In the past, energy generation projects were often commissioned in isolation. Moving forward the relationship between energy vectors of electricity, heating and transport will be more integrated. We expect to see governments playing an important role in enabling this, initially through demonstrator programs, followed by policy implementation and new business models.
In the UK, the concept of hydrogen hubs is in the early design stages, and these are being anchored by public sector demand (transport) and energy intensive sectors. While there are significant commercial and technology challenges to hubs, the direction of travel and opportunity is clear. In mainland Europe we are seeing energy parks being proposed, bringing together industry and large commercial properties to manage distributed energy resources through Power to X and digital capabilities. The aim is to create an overall carbon and capital saving for key technologies to be deployed at a local and strategic scale.
This will enable the risks to be spread, and ensure their usage becomes more viable. It will also help to create a momentum that should bring down overall costs, making energy more affordable and more widely available, and ultimately reduce emissions and the impact of climate change.
Your brand promise at Jacobs is 'challenging today by reinventing tomorrow', what are the core challenges of transforming the energy system and what innovative solutions do you see on the horizon?

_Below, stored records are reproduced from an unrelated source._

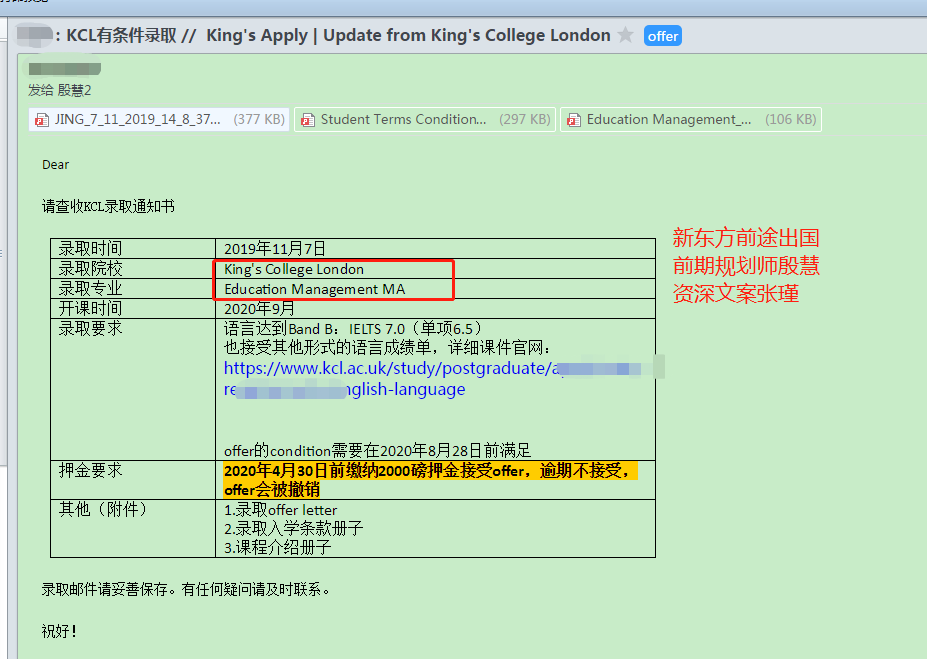The width and height of the screenshot is (927, 659).
Task: Click the blue "offer" tag label
Action: tap(662, 36)
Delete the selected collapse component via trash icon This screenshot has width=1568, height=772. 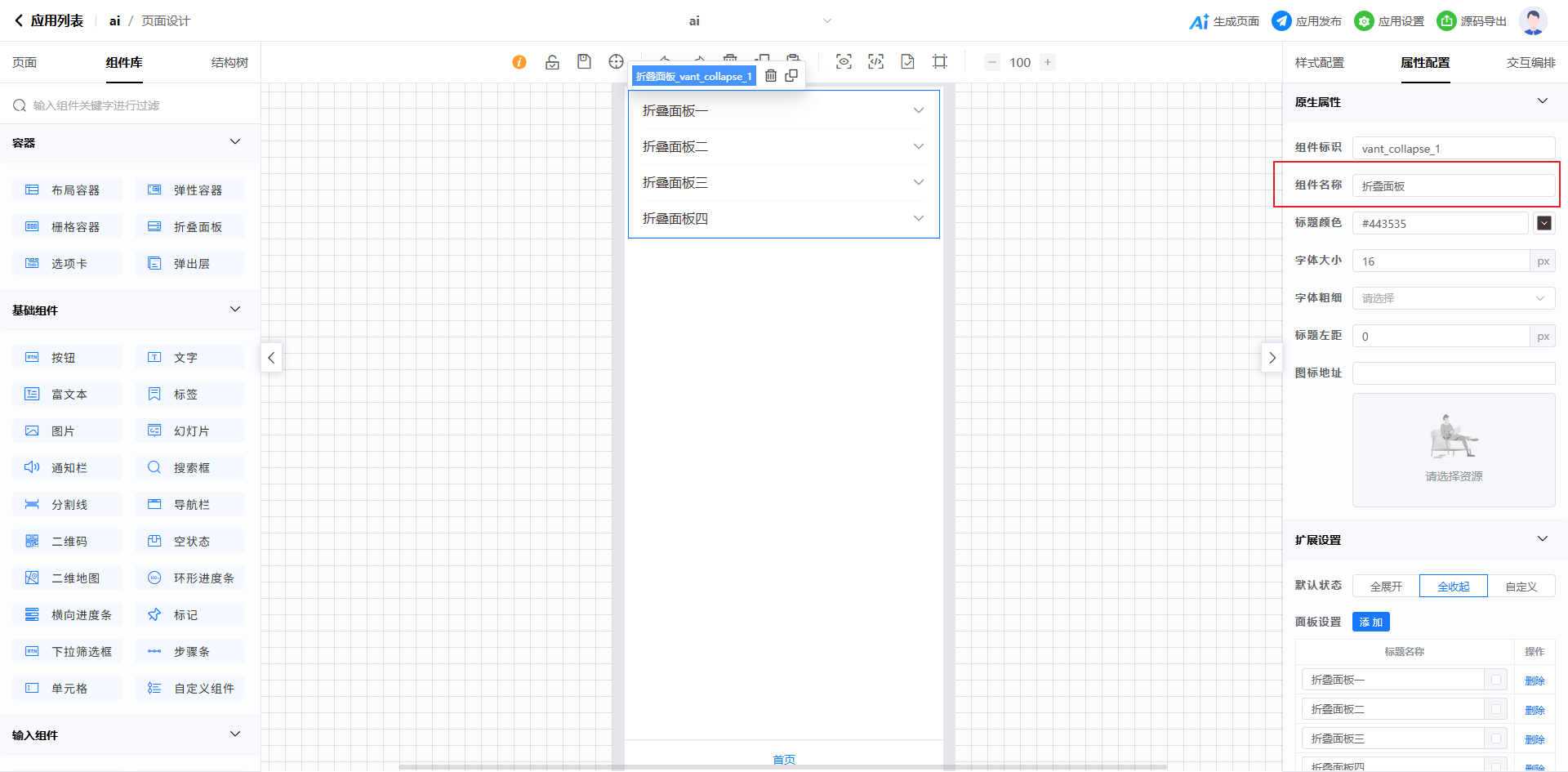[x=771, y=76]
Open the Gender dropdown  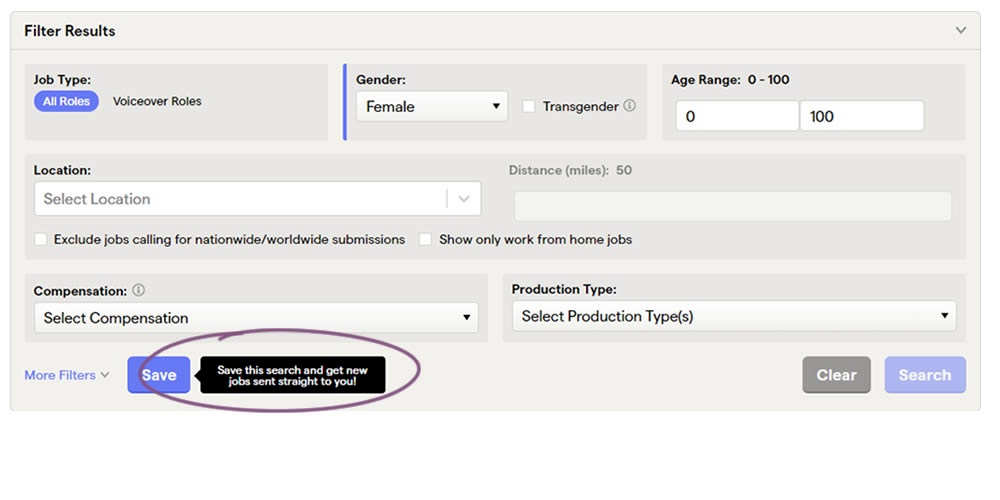(431, 107)
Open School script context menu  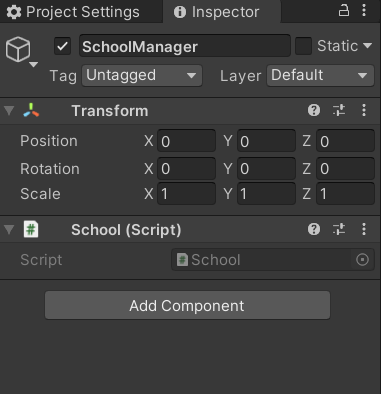[364, 229]
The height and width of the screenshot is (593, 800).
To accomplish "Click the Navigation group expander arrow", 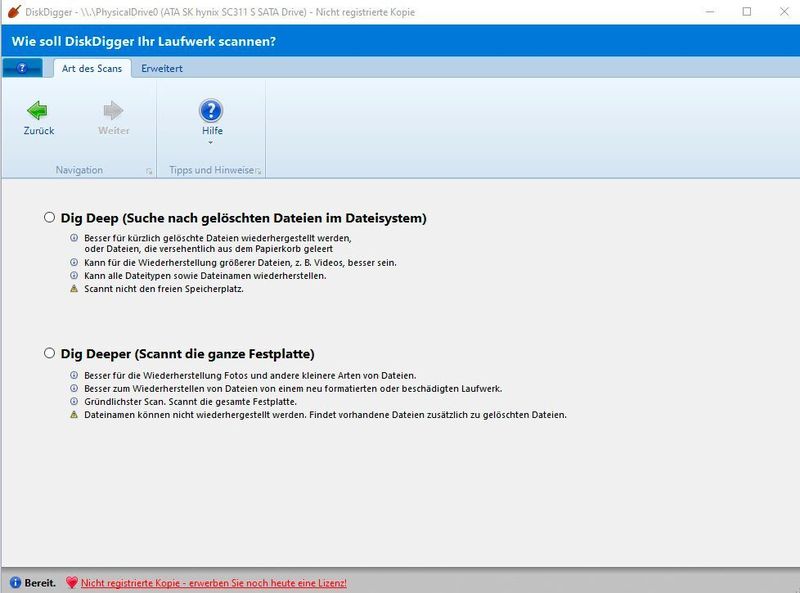I will (x=147, y=170).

As Global Director for Power & Energy, my role is about working with our clients and teams across the world to develop strategies and implement projects that integrate an optimal mix of low energy generation, storage solutions and electricity infrastructure to achieve a successful energy transition that reduces emissions, supports reliability and strengthens livability outcomes for our communities.
The biggest challenge right now is that the energy industry has never seen anything of this scale and size. The industry is stretched to maximum capacity, but the demand is increasing at a phenomenal rate, and the industry needs to grow. At Jacobs we can help tackle this by applying the experience we have from other sectors. It’s about more than just having the right technical knowledge, it’s also about being able to take a strong programmatic approach and deliver huge projects at scale.
One area where we’re pushing the boundaries is our work on developing new nuclear power and technology. As one of few companies which can design nuclear power reactors, Jacobs is at the forefront of the development of both Small Modular Reactors and Advanced Modular Reactors. The most transformational future source of energy could be fusion reactors, which replicate the nuclear reaction that takes place in the sun and stars. If this can be harnessed, it will create almost limitless carbon free energy, without leaving behind long-lived waste.
But in parallel to developing innovations it’s about bringing multiple stakeholders together. Historically, individual countries took ownership of investing in a diverse mix of low carbon energies, but the scale is now so vast that we need collective action and joint systems and policies if we want to stick to a 1.5°C target.
If we don’t achieve this target the overwhelming consensus is that there will be significant impacts for human society and natural habitats across the globe.